The lawsuit seeks damages from the Alabama-based Drummond coal company and its executives for supporting the Autodefensas Unidas de Colombia (AUC) - a right-wing, anti-labor death squad - that fought to wrest control of Colombia from the Fuerzas Armadas Revolucionarias de Colombia (FARC) during a civil conflict in the late 1990s.

Drummond began mining in La Loma, Cesar Province, in 1995. It ships the coal to Puerto Drummond, about 120 miles away in Santa Marta, Magdalena Province. The communist-inspired FARC controlled both areas while trying to overthrow the Colombian government, and tried to seize assets like Drummond's mine through violent means to redistribute wealth to Colombian peasants.

In a 176-page complaint, victims of the conflict and their family members say Drummond teamed with the AUC to drive out the FARC in 1999. As such, the company was complicit in the AUC's "scorched earth methodology" in which the group terrorized the local population to ensure they would not support or sympanthize with the FARC.

Filed by the beneficiaries of 113 Colombians executed by the AUC, the lawsuit against Drummond alleges war crimes, extrajudicial killings and crimes against humanity under the Alien Tort statute, and extrajudicial killings under the Torture Victim Protection Act.

Claiming that the Colombian military helped Drummond and the AUC during the conflict, the victims' families sought to depose former Colombia president Alvaro Uribe. The families also claimed that Uribe, who took office in 2002 and left in 2010, helped form the AUC while he was governor of Antioquia.

When Uribe failed to show up to his own deposition, the plaintiffs asked the District Court in Washington to compel his appearance.

U.S. District Judge John Bates rejected the maneuver on Thursday, however, finding that Uribe was entitled to immunity as a foreign government official.

"Although plaintiffs seek information 'with respect to events that occurred before [respondent] was president,' that information still relates to information he received and acts he took in his official capacity as a government official - here, the governor of Antioquia," Bates wrote. "Moreover, mere allegations of illegality do not serve to render an action unofficial for purposes of foreign official immunity."

Though the families had argued that official immunity does not protect illegal acts, Bates said that "would eviscerate the protection of foreign official immunity and would contravene federal law on foreign official immunity."

"Not only would such a rule place a strain upon our courts and our diplomatic relations, but it would also eviscerate any protection that foreign official immunity affords," Bates added.

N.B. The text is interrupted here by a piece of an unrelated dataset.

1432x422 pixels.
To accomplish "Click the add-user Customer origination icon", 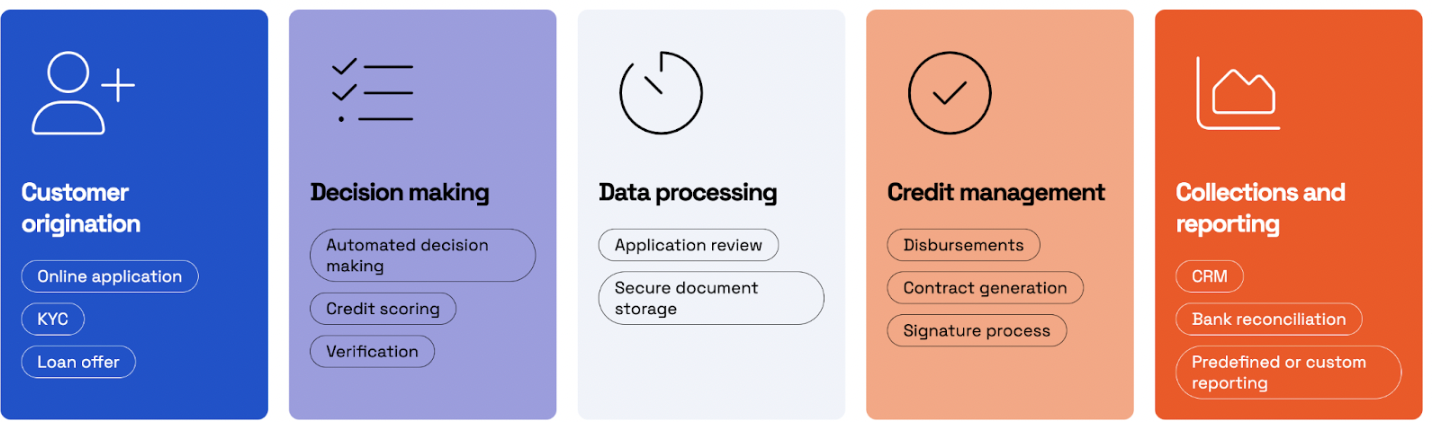I will click(x=82, y=93).
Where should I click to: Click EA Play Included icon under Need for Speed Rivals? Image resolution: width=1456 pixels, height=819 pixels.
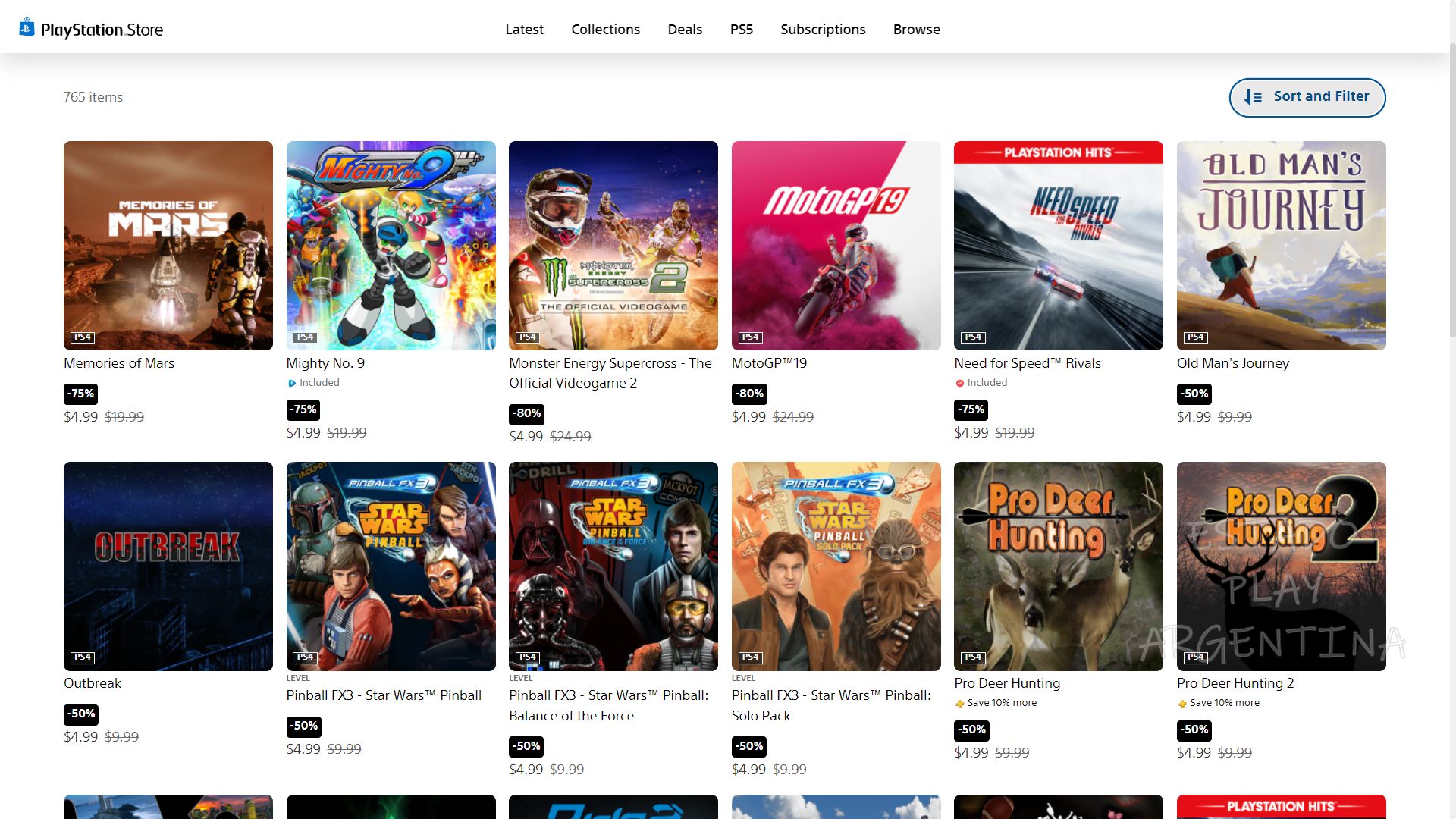pos(960,384)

The nine-page decision says the families showed that Uribe was acting "within his official capacity but illegally," but they did not show how Uribe was "acting outside his authority," as necessary to compel testimony.

"Plaintiffs, then, do not currently seek information unrelated to acts taken or obtained in respondent's official capacity, but to the extent they were to seek such information, plaintiffs may not depose respondent until they exhaust other reasonably available means for obtaining the information," Bates wrote.

Attorneys for the victims group said they were very disappointed with the decision and plan to appeal.

"There is no immunity for illegal acts granted to anyone in this country, not actual, and certainly not former, presidents," Terry Collingsworth, a partner with Conrad & Scherer of Fort Lauderdale, said in a statement. "We are seeking to depose Mr. Uribe on his role in assisting illegal armed groups in Colombia, including those that murdered our clients in the Drummond case. Mr. Uribe's conduct amounts to war crimes, and the law does not grant immunity to war criminals."